PROMPT. Count the lines in the records that contain the string "perform", treating uppercase and lowercase letters as different, and give only the number.
--- begin SUPPLIED RECORDS ---
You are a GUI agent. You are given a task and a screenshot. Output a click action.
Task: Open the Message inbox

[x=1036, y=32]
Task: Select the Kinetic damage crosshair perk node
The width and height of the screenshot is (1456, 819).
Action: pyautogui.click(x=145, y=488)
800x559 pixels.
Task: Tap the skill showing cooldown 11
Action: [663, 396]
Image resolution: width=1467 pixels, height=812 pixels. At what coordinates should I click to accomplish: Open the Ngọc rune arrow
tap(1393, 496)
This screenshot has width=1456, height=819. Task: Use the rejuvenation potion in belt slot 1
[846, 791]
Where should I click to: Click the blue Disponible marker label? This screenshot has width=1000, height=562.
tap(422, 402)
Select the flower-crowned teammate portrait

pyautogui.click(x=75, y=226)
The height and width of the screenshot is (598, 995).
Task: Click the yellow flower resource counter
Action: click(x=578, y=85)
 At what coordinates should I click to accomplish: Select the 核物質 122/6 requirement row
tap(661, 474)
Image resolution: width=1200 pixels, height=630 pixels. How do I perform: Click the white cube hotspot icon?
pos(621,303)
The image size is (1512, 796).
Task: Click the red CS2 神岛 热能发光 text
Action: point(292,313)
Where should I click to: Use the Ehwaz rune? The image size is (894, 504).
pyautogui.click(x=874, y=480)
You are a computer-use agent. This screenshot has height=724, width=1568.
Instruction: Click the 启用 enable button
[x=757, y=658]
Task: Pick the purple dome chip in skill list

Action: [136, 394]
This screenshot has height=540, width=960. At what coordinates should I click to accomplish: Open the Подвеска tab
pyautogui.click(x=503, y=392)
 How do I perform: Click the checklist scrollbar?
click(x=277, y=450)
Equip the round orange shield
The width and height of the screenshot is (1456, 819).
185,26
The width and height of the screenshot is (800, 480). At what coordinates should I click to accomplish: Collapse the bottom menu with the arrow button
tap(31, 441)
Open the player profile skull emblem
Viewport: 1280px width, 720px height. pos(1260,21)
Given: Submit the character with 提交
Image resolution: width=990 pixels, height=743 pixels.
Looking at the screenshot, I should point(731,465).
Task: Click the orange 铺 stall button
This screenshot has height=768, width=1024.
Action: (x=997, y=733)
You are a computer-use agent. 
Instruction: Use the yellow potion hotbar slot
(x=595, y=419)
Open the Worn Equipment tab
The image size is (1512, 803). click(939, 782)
--- end SUPPLIED RECORDS ---
RIGHT ANSWER. 2